The challenges awaiting the Palestinian Authority's new cabinet - opinion
Without honest and urgent international support for the Palestinian government, no one should expect Dr. Mustafa to turn copper into gold.
I bet the new Palestinian prime minister has never held a gun. Whether I am right or wrong is irrelevant. What is entirely relevant is that Dr. Mohammad Mustafa has walked into a minefield where he is neither a minesweeper nor a sapper who can defuse the numerous mines ahead of him.
An old piece of wisdom from Arabic literature tells of a man who, after handcuffing someone and throwing him off a boat into the sea, warned, “Beware. Don’t get wet.” This aptly mirrors the predicament of Mustafa as he navigates his role in the new government, inaugurated Sunday night before Palestinian President Mahmoud Abbas.
It is not only the Palestinians who have high expectations from Mustafa and his cabinet. The countries of the region—Israel included—as well as the US, the EU, and the rest of the world also have their expectations. It is common sense that Prime Minister Mustafa won’t succeed alone. He might be the maestro of the best orchestra (his cabinet ministers), but all those who want or expect him to succeed should dance to the tune of his government. Otherwise, success will remain a dream. The region has no time for dreams. It needs all the time for action.
The first three priorities for the Palestinian government are (1) ending the war in Gaza, (2) returning 1.9 million displaced Palestinians to their homes in the northern Gaza Strip, and (3) launching a grandiose project to reconstruct the Gaza Strip and bring it back to normal life, a process that may take decades to erase the horrible fallouts of this ugly war.
Reforming the PA is a must
Without honest and urgent international support for the Palestinian government, no one should expect Dr.

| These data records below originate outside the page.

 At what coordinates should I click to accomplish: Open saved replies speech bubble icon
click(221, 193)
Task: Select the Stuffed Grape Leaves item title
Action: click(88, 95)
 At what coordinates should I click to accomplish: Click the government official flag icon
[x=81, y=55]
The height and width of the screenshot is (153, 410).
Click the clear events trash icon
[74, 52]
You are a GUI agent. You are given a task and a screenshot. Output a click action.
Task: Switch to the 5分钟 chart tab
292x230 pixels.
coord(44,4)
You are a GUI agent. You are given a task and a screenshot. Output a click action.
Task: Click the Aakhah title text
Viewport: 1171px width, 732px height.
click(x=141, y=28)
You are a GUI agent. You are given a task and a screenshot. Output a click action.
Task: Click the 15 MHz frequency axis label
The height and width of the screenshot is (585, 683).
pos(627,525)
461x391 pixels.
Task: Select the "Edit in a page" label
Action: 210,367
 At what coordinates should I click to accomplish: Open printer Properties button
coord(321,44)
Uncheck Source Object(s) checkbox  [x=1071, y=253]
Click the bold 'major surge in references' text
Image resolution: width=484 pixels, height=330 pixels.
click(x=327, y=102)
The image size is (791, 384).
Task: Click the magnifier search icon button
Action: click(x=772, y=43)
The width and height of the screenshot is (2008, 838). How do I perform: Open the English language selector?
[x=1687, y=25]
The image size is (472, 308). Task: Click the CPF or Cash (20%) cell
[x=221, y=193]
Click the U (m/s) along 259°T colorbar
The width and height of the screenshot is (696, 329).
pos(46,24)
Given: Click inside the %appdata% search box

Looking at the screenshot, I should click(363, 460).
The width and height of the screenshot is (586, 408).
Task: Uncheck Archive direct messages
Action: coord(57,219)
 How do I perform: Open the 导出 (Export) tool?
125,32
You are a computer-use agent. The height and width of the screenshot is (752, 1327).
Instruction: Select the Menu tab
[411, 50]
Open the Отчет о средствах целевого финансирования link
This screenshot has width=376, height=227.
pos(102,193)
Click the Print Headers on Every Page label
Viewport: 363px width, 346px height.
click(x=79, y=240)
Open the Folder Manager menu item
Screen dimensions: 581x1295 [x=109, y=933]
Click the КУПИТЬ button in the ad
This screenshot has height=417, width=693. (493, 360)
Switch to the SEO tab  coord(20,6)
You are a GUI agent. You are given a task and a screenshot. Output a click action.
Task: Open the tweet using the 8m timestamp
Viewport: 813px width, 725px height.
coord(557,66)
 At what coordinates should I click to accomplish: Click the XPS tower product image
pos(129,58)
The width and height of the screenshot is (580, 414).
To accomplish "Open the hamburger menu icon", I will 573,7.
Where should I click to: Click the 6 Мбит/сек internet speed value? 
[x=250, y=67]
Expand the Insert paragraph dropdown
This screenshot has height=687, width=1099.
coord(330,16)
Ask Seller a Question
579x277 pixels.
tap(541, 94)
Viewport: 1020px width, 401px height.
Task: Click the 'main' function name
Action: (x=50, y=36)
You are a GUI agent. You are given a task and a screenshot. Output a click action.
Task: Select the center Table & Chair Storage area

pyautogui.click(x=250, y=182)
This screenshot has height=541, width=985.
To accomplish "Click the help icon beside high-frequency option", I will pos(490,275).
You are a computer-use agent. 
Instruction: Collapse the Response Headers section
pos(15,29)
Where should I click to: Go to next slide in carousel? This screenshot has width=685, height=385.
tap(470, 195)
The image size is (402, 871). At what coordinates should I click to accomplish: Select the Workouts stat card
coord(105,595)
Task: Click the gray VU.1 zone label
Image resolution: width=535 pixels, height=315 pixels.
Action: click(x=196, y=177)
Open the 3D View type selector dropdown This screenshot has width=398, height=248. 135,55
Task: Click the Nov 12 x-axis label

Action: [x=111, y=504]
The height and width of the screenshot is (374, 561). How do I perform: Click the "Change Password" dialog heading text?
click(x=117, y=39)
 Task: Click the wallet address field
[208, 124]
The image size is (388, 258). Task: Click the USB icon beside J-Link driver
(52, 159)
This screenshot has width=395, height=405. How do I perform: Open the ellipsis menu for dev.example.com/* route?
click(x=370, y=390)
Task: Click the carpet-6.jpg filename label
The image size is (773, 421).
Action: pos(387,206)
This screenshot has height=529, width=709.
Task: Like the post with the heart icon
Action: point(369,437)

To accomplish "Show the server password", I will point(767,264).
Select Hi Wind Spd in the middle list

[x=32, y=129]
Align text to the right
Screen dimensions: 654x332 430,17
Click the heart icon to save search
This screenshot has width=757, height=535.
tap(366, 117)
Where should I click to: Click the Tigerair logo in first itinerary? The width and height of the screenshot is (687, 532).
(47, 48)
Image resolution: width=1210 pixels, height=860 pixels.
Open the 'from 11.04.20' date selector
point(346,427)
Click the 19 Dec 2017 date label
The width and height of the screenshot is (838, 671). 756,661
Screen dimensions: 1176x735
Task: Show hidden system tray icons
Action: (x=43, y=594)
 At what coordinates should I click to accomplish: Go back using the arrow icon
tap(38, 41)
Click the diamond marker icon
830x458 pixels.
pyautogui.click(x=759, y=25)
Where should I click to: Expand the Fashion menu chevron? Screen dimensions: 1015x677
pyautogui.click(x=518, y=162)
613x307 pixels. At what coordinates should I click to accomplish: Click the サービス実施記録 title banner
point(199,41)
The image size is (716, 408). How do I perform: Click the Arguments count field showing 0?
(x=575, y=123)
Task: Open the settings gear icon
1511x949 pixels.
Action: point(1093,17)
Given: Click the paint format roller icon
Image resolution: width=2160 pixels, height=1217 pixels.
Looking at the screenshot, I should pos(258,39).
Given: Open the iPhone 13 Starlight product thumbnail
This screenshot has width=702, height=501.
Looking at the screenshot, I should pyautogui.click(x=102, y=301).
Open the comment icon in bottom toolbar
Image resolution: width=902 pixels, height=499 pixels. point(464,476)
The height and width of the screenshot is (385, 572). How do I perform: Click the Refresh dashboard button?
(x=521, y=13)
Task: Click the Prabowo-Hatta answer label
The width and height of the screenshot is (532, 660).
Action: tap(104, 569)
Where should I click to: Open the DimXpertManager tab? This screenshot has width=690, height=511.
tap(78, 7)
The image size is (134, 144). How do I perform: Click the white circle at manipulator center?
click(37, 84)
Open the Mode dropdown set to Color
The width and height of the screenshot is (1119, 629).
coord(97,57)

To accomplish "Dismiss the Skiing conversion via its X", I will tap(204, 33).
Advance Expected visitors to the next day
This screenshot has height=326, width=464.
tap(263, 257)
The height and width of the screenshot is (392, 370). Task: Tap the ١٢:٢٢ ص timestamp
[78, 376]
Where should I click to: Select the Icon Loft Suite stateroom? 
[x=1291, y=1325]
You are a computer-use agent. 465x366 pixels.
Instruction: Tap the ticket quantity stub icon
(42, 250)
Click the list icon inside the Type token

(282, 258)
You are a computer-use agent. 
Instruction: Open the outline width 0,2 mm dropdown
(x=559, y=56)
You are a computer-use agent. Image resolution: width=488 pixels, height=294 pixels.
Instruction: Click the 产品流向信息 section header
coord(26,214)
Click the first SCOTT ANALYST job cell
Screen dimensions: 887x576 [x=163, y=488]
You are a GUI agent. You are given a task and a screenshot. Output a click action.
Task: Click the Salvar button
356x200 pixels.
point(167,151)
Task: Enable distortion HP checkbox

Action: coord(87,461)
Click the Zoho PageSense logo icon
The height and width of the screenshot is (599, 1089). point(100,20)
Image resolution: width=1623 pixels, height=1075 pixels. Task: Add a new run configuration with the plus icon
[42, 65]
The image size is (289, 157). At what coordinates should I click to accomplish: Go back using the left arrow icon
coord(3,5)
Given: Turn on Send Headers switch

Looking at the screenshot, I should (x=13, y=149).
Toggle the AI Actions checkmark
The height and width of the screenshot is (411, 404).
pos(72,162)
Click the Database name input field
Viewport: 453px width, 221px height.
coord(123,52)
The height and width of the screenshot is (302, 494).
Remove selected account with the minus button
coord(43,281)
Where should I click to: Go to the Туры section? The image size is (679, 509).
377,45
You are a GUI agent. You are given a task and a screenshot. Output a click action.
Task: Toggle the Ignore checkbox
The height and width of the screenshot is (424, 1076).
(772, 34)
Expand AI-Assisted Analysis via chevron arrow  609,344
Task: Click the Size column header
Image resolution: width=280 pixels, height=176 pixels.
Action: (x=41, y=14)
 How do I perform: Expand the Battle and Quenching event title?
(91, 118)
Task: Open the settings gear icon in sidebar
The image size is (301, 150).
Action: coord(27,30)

Mustafa to turn copper into gold. Almost 20 years ago, the US under President George W. Bush exerted enormous pressure on the late Palestinian leader Yasser Arafat to create the position of prime minister under whose authority part of the security forces would carry out their job. On March 19, 2003, Arafat chose today’s president, Mahmoud Abbas, as his prime minister. Abbas enjoyed the support of the Fatah Central Committee and the PLO Executive Committee. Still, he didn’t get the support he needed to reform the PA and to spread the rule of law within the PA areas, which at the time lacerated with the second Intifada and all its upshots.
While all those who spoke highly of Abbas at the time did nothing to help him succeed, frustration became the name of the game. On Sept. 6, 2003, he resigned as he couldn’t deliver what he promised. He got caught between tense relations with Arafat over power and Israel’s failure to provide anything that could have eased the tension in the occupied territories. Israel, the US, and the others not only turned their backs on him, but their inaction, coated with sweet words, disabled every effort he made to move on. The Abbas saga at the time should not be Mustafa’s. It is the collective duty of all parties to come to his aid.
The PA government, sworn in on March 31, is the 19th since the PA’s establishment in 1994. It has the talent and know-how to perform and deliver. But without generous financial resources, it will remain a maimed government with few powers to handle the minimal daily needs of the Palestinian people.
First, Israel must immediately release all the tax revenues it has withheld in the past. It must also undertake to continue transferring those revenues regularly as stipulated in the agreements signed between Israel and the PLO. Israel also needs to provide a conducive environment for the Palestinian economy to nourish by lifting the restrictions it imposed since the painful events of October 7 and before.
Reforming the PA is a must. The president, his new prime minister, and every other level of authority and power in the PA are convinced that reforming any government without accomplishments on the political level is nothing but a dream in broad daylight. The Palestinians want to see today’s reality of living under occupation gone, once and for all. They don’t need anything that is meant to whitewash the ugly face of occupation and its daily impact on their lives.
No wonder key countries designated to contribute to the reconstruction of the Gaza Strip, such as Saudi Arabia and the United Arab Emirates, made it clear they won’t engage without a political package that moves out of the war in Gaza into a comprehensive peace settlement in the region based on the two-state solution. Many may think the two-state solution is caduque because of the war in Gaza. On the contrary, the bitterness, plight, and agony faced by the Israelis and the Palestinians long before October 7 and since then are nothing but solid and irrefutable proof that this conflict can never end without a political settlement. Violence, terror, and occupation are never a way of life. They will never be. Dr. Mustafa might be the knight in shining armor, but this knight cannot deliver without his sword. Help him, don’t fail him.
Elias Zananiri is a former journalist from East Jerusalem who has filled several senior positions in the PLO over the past two decades.